## WHAT TO WORK ON
A) Transcribe the blog post from "I had my first" to "They went inside.".
B) In the blog post, which wedding matters does the writer say they could no longer look at or talk about on the night of the meltdown? List them.

Tuesday, February 28, 2012

I'm Obnoxious!!

Definition of 'classy': picking stubborn strawberry seeds out of your front teeth with a swiss army pocket knife while in the Mesa Arts Center restroom.
I kinda wish someone [not on staff] had walked in.
I love laughing. And people are pretty cool...sometimes. Showers at the end of the day are amazing but my hair ruins life and won't let me make a habit of it. Waking up with silky tendrils dried into a wacky, distorted mess of kinks and waves that refuse to budge even under the scorching power of the straightener is just not how I want to start all of my days. Call me bonkers.
I had my first bridal meltdown last night. Considering tomorrow will be 10 days till the wedding I say that's pretty reasonable. And for the record, I didn't go all bride-zilla or anything, I just...could not look at one more string of lace or talk about which vase gets the colored sand or what kind of soup we should test next. My sister, mom and I went to Hobby Lobby to buy some white christmas lights (with 40% off coupons! wooo!) and when we got back to the house I handed my mom my bag and [calmly] said, "I'm going to stay out here a couple minutes..." she looked at me weird and asked if I wanted my keys. I said no. They went inside.
And I sobbed for about 15 minutes straight.
I wasn't even sad about anything! Or mad, or upset even. I guess my eyeballs just needed a good rinse, or maybe my brain needed to drain.
I told you guys how I've never been one to sift through my brain and pick out my own distinct opinions. Well, being the bride in your own wedding doesn't allow for much wishy-washy, laidback, carefree behavior. You gotta PICK out all the stuff, even the stuff you didn't even know had any variety to choose from, and not only that but decide how all that stuff is gonna be used; where, how, when. So I guess that was my inner turtle having a belated panic attack temper tantrum.

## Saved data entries
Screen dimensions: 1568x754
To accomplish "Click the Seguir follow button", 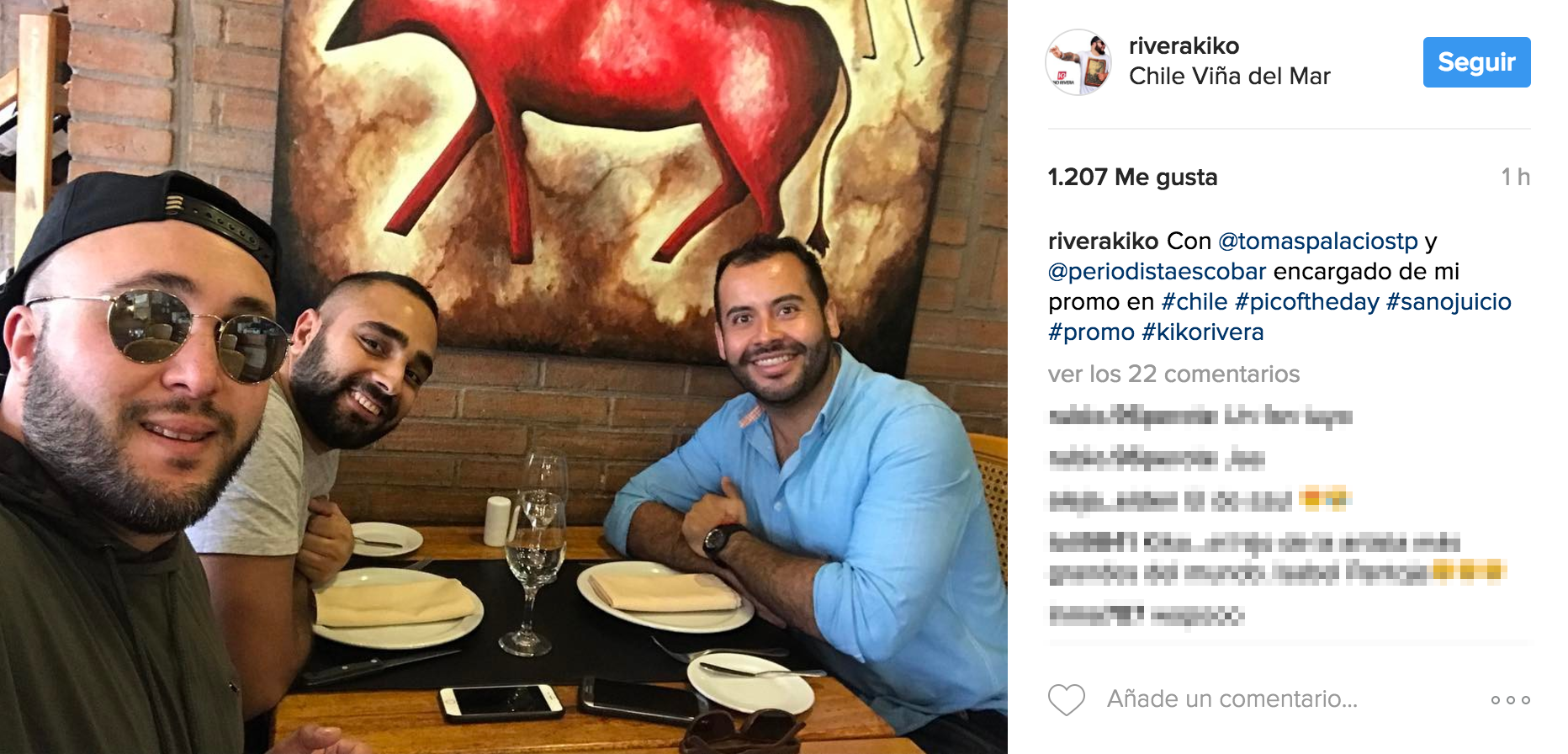I will coord(1476,62).
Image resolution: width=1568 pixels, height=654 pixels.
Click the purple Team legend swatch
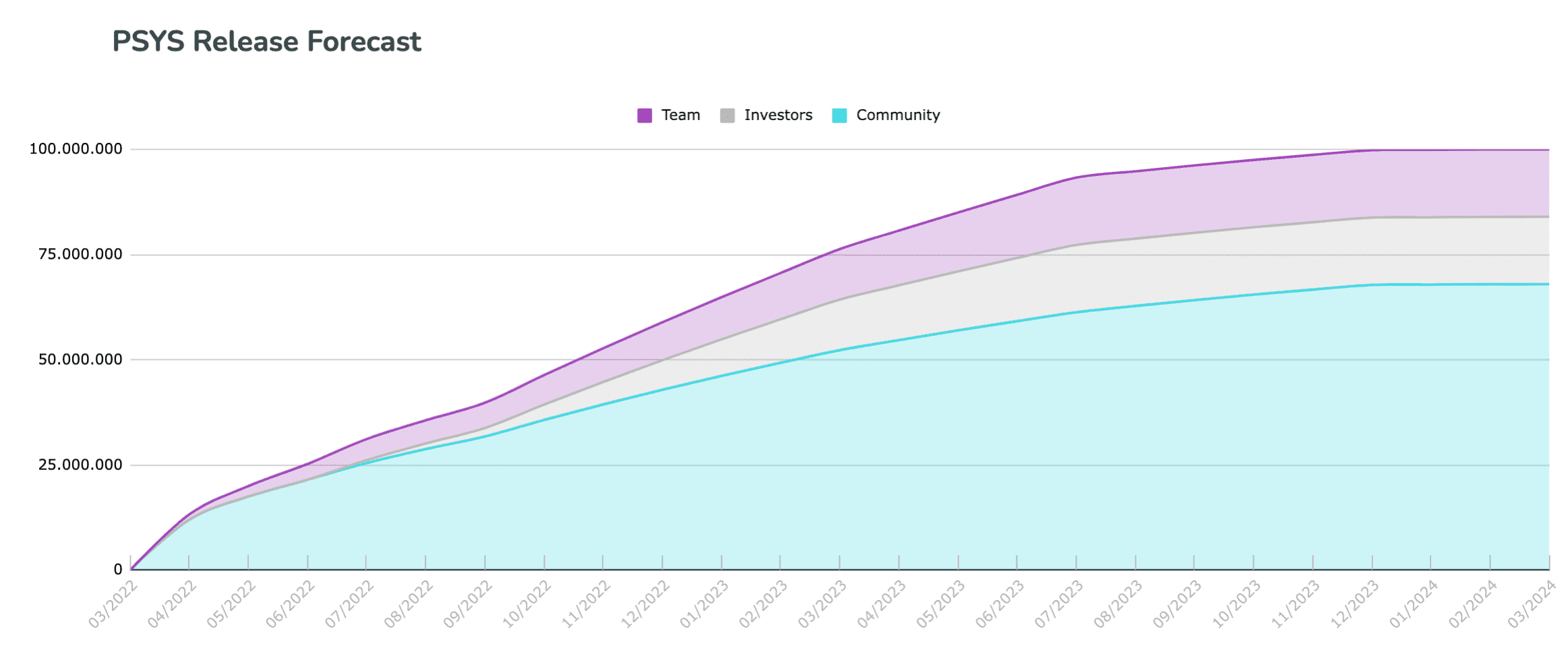point(644,115)

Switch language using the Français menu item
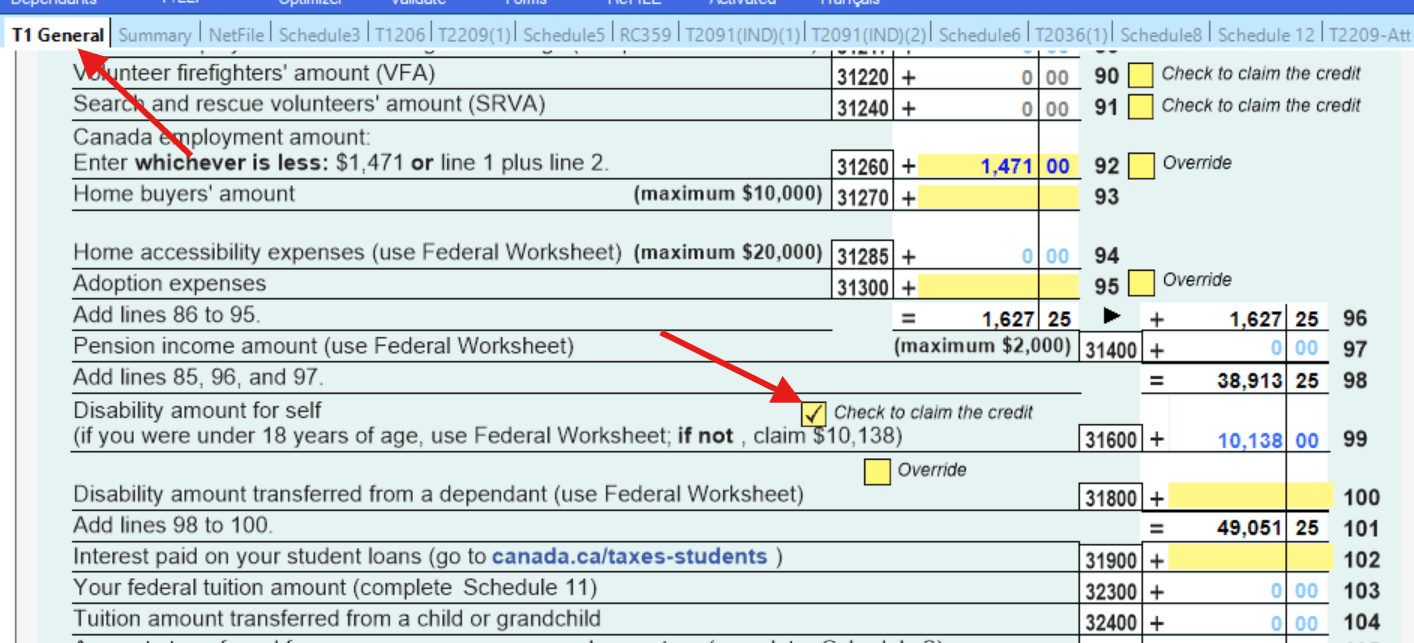click(x=849, y=3)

## ANSWERS TO THE TASKS
A)
I had my first bridal meltdown last night. Considering tomorrow will be 10 days till the wedding I say that's pretty reasonable. And for the record, I didn't go all bride-zilla or anything, I just...could not look at one more string of lace or talk about which vase gets the colored sand or what kind of soup we should test next. My sister, mom and I went to Hobby Lobby to buy some white christmas lights (with 40% off coupons! wooo!) and when we got back to the house I handed my mom my bag and [calmly] said, "I'm going to stay out here a couple minutes..." she looked at me weird and asked if I wanted my keys. I said no. They went inside.

B)
- one more string of lace
- which vase gets the colored sand
- what kind of soup to test next